FIG. 1.

V460Z CB₁ receptors do not undergo agonist-induced internalization and fail to recruit βarrestin-2 to the membrane in AtT20 cells. A, Immunocytochemical detection of wild-type and V460Z CB₁ receptors stably expressed in AtT20 cells. Cells were treated with either vehicle (a, f), 1 µM WIN 55,212-2 alone (b, g), 1 µM WIN 55,212-2 in the presence of 1 µM SR141716A (c, h), 100 nM CP 55,940 alone (d, i) or, 100 nM CP 55,940 in the presence of 1 µM SR141716A (e, j) for the indicated times. CB₁ receptors were detected immunocytochemically (see Experimental Procedures). Agonist stimulation resulted in the intracellular accumulation of wild-type CB₁ receptors (b, d). Co-application of SR1 prevented agonist-induced internalization (c, e). In contrast, V460Z CB₁ receptors remained highly enriched at the cell surface in the presence of agonist (g, i). B, Confocal images of AtT20 cells transiently expressing βarrestin-2-GFP and either wild-type or V460Z CB₁ receptors. βarrestin-2-GFP was detected by its green fluorescence. In unstimulated cells, βarrestin-2-GFP was diffusely present throughout the cell (a, c).

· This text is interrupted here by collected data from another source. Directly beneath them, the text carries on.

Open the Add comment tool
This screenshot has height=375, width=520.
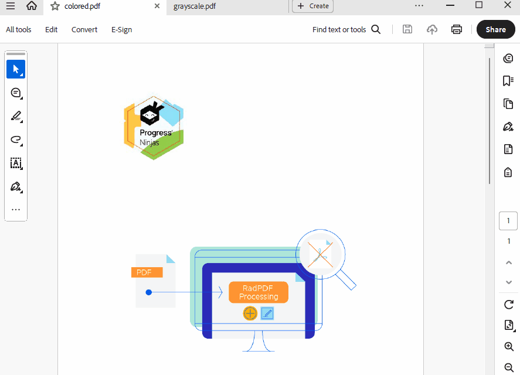click(16, 93)
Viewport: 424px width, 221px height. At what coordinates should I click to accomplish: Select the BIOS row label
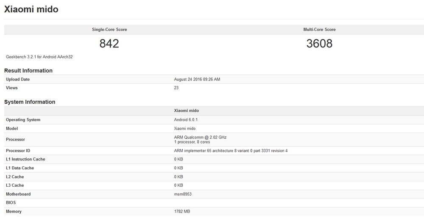tap(11, 203)
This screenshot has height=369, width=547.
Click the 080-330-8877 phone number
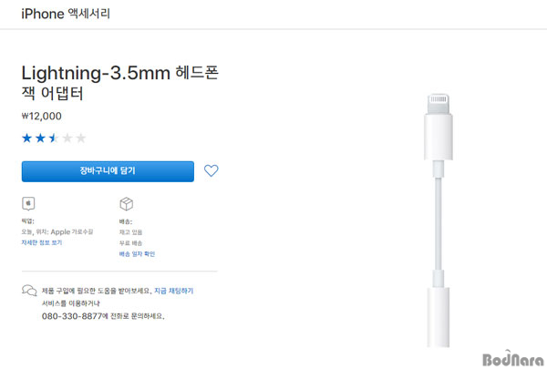[x=72, y=316]

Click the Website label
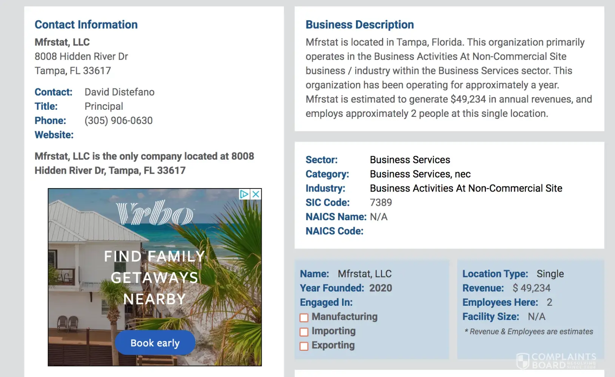click(x=54, y=135)
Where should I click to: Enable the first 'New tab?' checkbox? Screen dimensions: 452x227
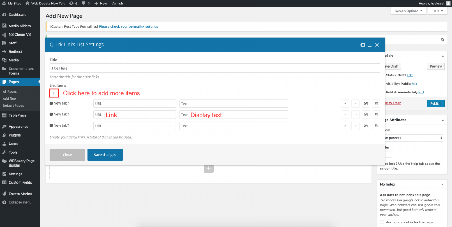pos(51,103)
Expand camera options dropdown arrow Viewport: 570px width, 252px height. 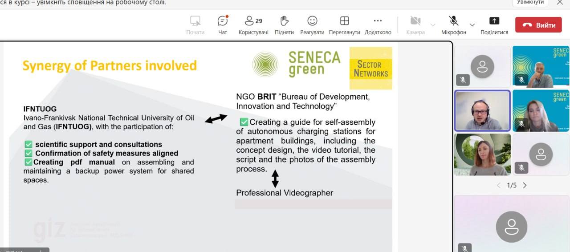433,25

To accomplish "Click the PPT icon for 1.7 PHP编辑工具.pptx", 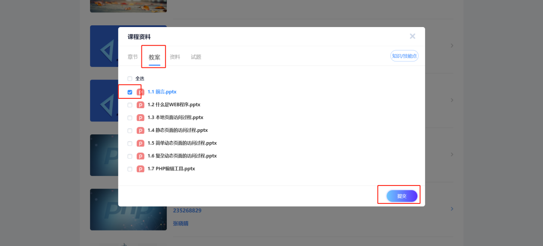I will coord(140,169).
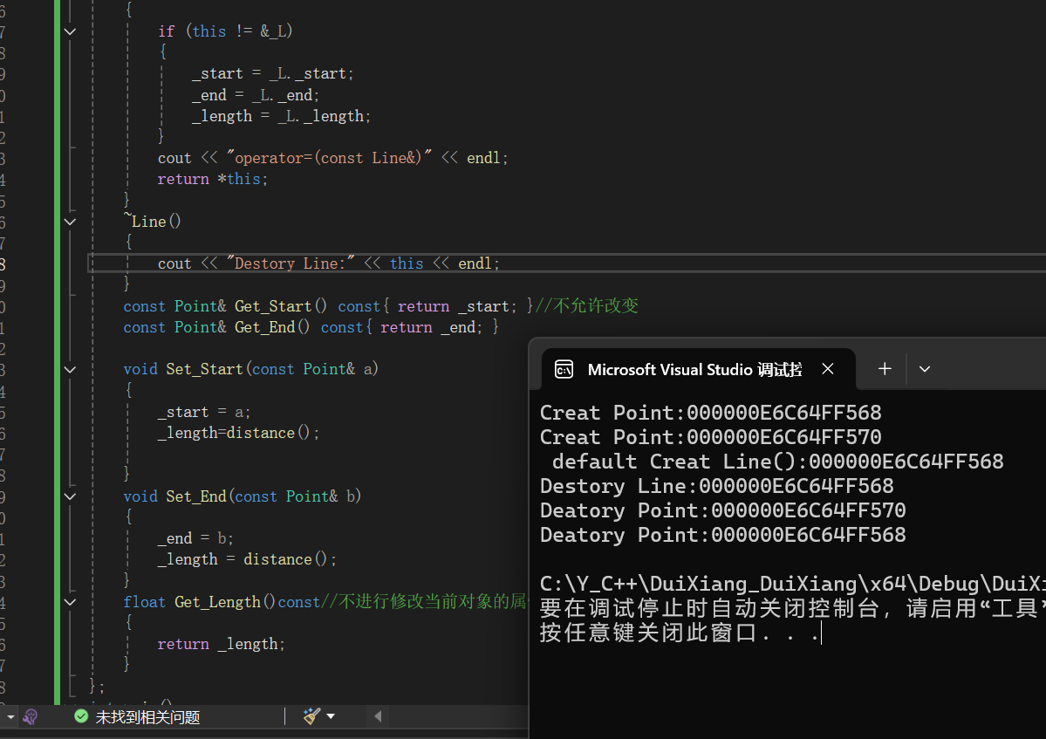Select the Visual Studio 调试控制台 tab

[694, 369]
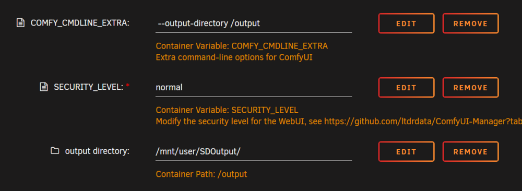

CB₁ receptor activation with 100 nM WIN 55,212-2 for 5 min caused a dramatic translocation of βarrestin-2-GFP to the surface with a concomitant decrease in cytosolic fluorescence (b). No translocation was evident in cells expressing V460Z CB₁ receptors (d). Scale bar, 20 µm (A) or 10 µm (B). Images are representative of three independent experiments.